Reflect array with patch antenna requires tight fabrication tolerances to achieve desired phase value, as the patch size versus phase curves are extremely nonlinear [8]. Because of the rapid phase change around resonance, most reflectarray elements have lengths within ±5% of the nominal resonant length [8, 9]. This causes phase errors which results for changes in frequency greater than a few percent. Random phase errors due to etching tolerances, is usually more critical for patch antenna than Slot FSS because of the large slope of the phase versus patch-size curves. This effect also limits the bandwidth. So, it is difficult to design deterministic function or to get controlled phase response at the desired frequency. By using thick substrate, the slope of phase versus patch size curve can be reduced but the quality factor (Q) and the total phase range decrease. As explained in [10], the dual resonant response of a two layer-grounded FSS array of dissimilar size patch elements was used to overcome the limitations associated with the use of thick substrates, but the structure cannot be printed on a single substrate surface; double-side mask alignment is needed. This means difficulties with the design accurately. The present design excludes the possibility of obtaining dual frequency operation since independent control of the dimensions of the slot length is normally required in each unit cell. It is easier than multilayer design in “[10].” The phase versus frequency curve of grounded FSS is more linear so no need of tight fabrication tolerances like patch antenna. The proposed periodic array structure can be printed on a single substrate surface; double-side mask alignment is not needed [11]. The structure is the superior alternative to other broadband elements as the construction of the structure is very much simpler and cheaper.

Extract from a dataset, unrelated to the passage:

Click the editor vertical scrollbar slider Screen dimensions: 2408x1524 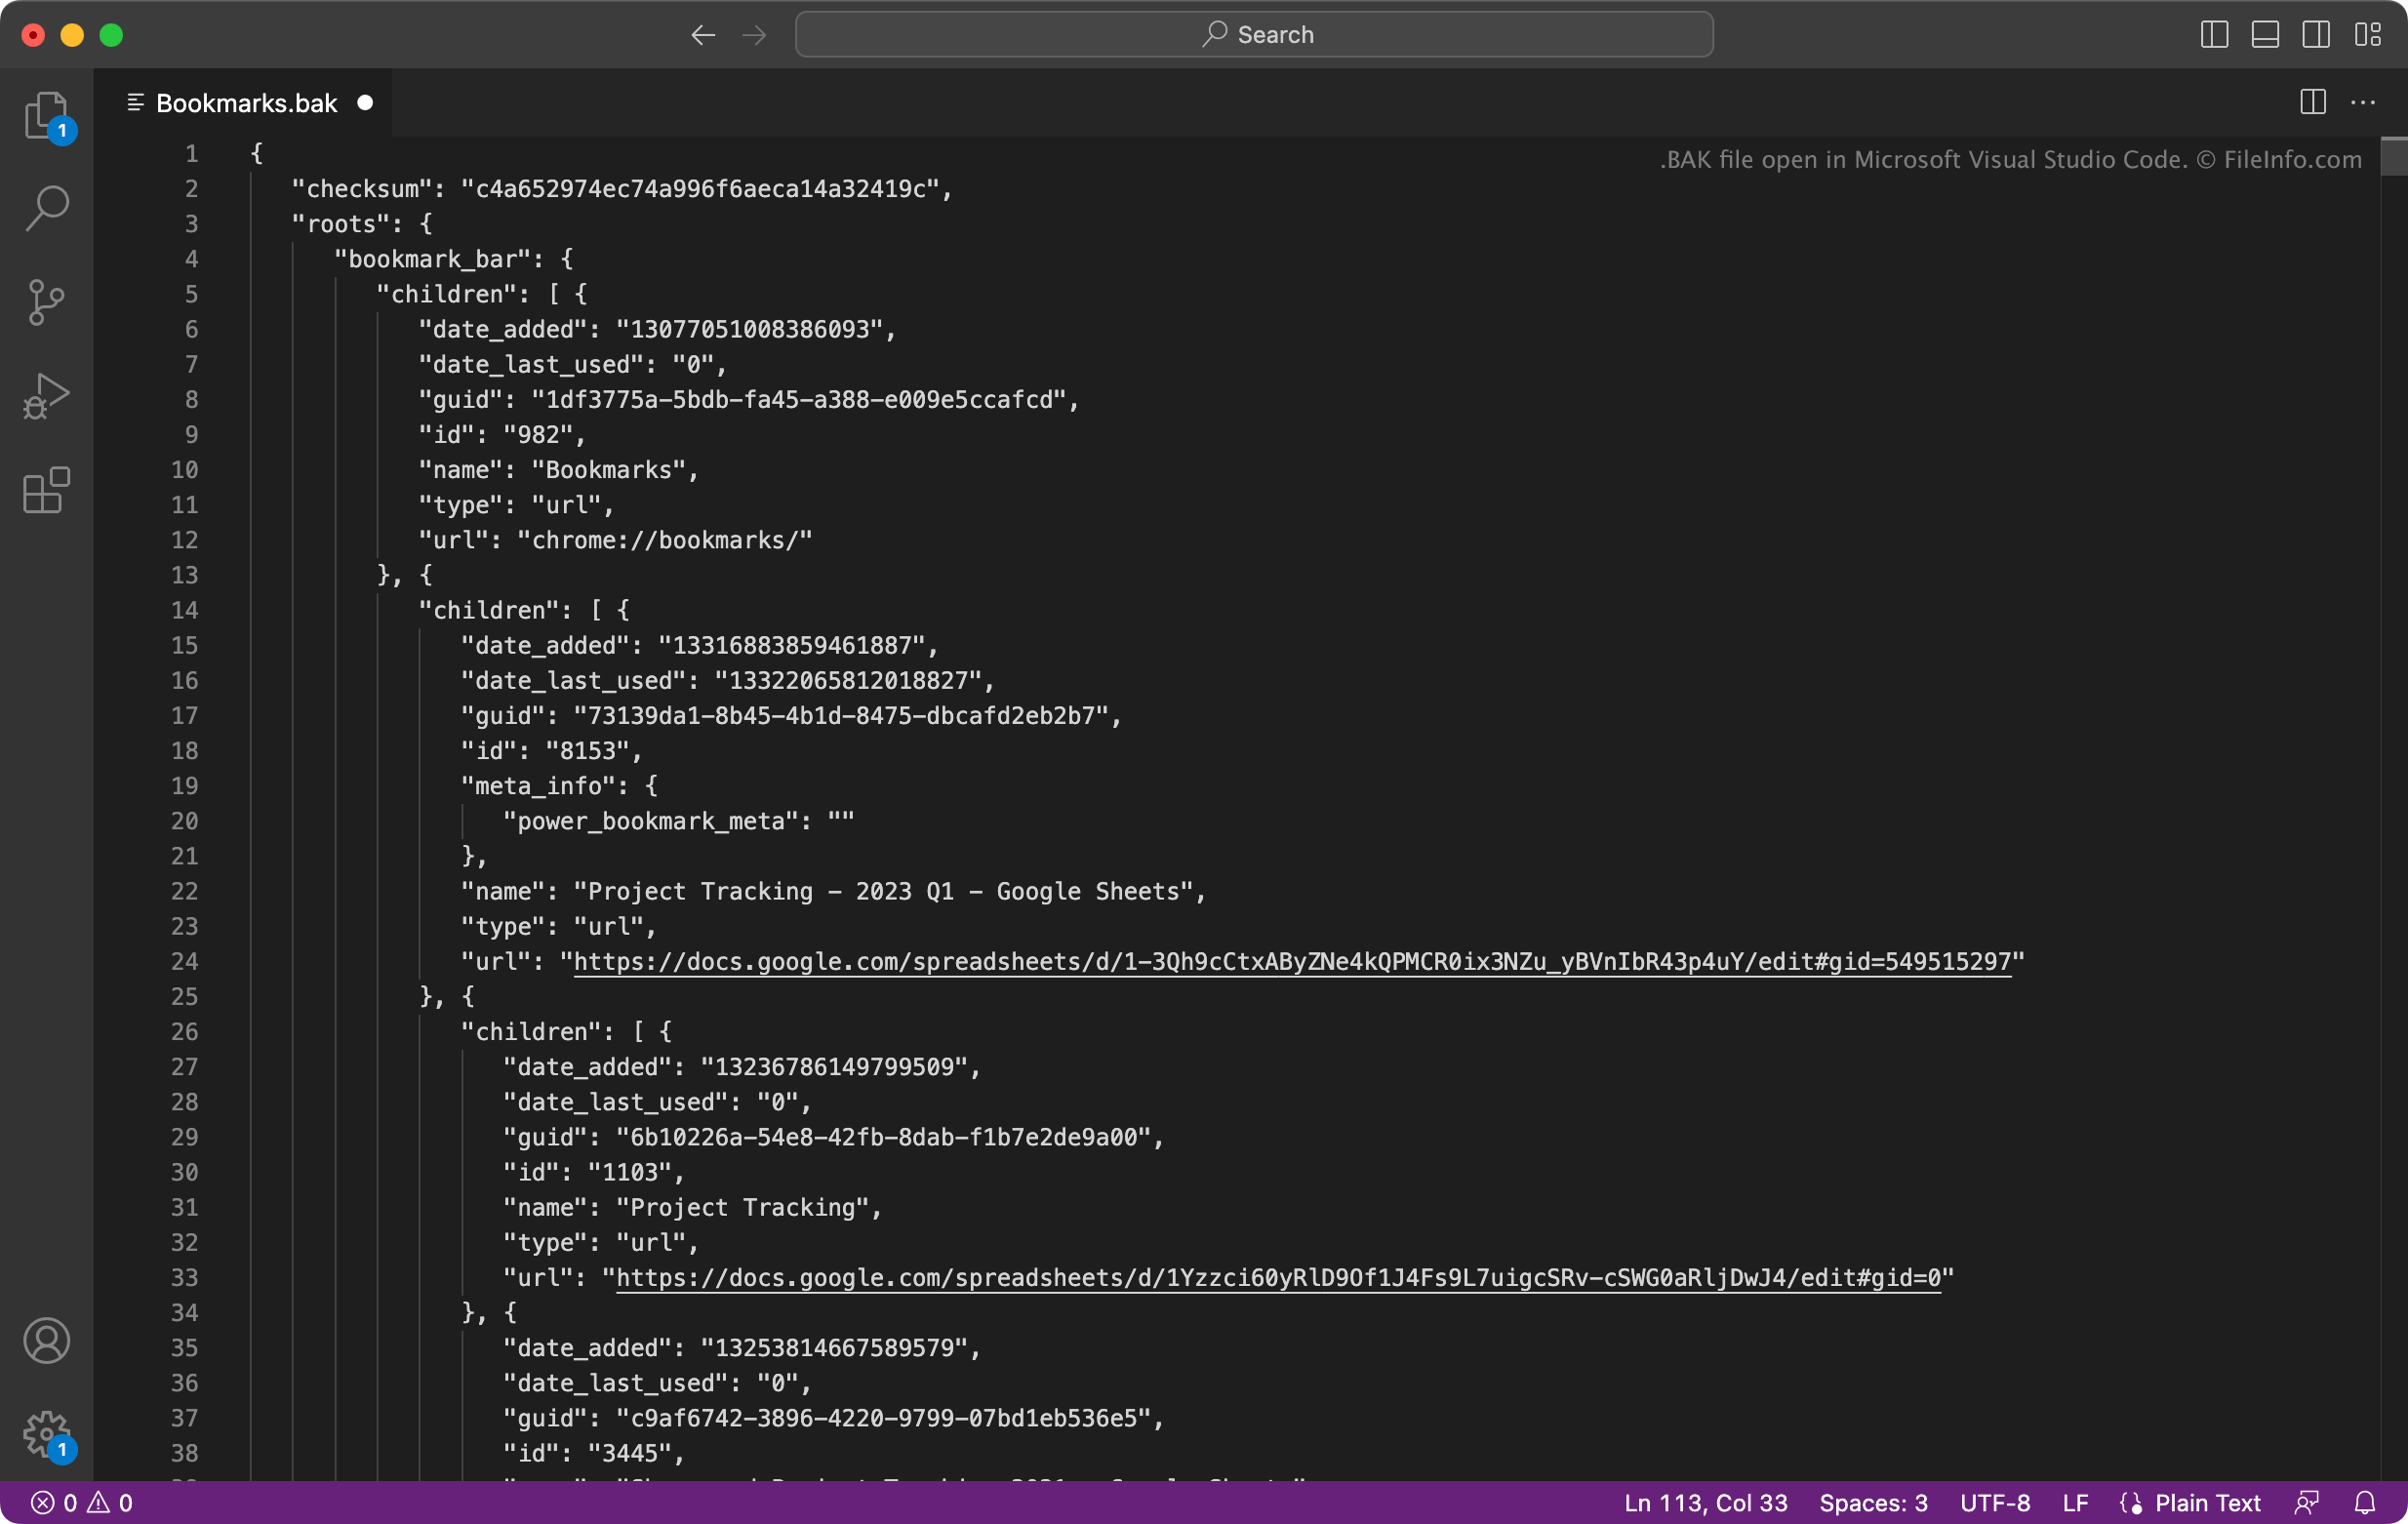(2393, 156)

This paper is organized as follows. Section 2 describes the design, fabrication, and testing of slot length dependence phase variation of grounded FSS. In practice, the designs of FSSs with different slot lengths show that FSS can be used as phase-delay circuit. In Section 3, the same concept is applied to design an FSS array compose of different slot lengths to split the coherent mm-wave beam for a deterministic function analysis. In Section 4, the FSS cells of the beam splitter array explained in Section 3 were rearranged to get a stochastically independent phase patterns. The reshuffled array gives diffused radiation pattern at every frequency in W-band which proves that the proposed coherent destroyer is capable to destroy the coherence of mm-wave by generating random-phase reflection.

2. W-Band Grounded FSSs

The design of W-band quasioptical filters, consisting of periodically perforated slots on metal backed Roger 4003C substrate, is considered. As shown in Figure 1, the structure consists of rectangular slots in 1.5 μm, aluminum on top of 1489 μm grounded Roger 4003C substrate of dielectric constant ε_r = 3.38, and loss tangent 0.0027. Before metallization, a 10 μm benzo-cyclo-butene (BCB) layer was deposited between the aluminum layer and Roger 4003C to level the roughness of the Roger 4003C surface. As the thickness of the dielectric wafer Roger 4003C is in the order of the half wavelength, the structure behaves like a Fabry-Perot resonator. During the simulation, the structure can be tuned out so that the FSS geometry can be adapted to a slightly different wafer thickness, without deterioration of the device characteristics. The resonant frequency can be set properly by choosing the space between the slots (A and B in Figure 1) and the slot length “a” and slot width “b.” The simulations of the structure were carried out by using commercial CST microwave studio software. Starting the simulation with initial values obtained from calculation of the approximate resonance condition, final values were determined from CST simulation results. The unit cell dimensions were optimized to the value of A = B = 1400 μm.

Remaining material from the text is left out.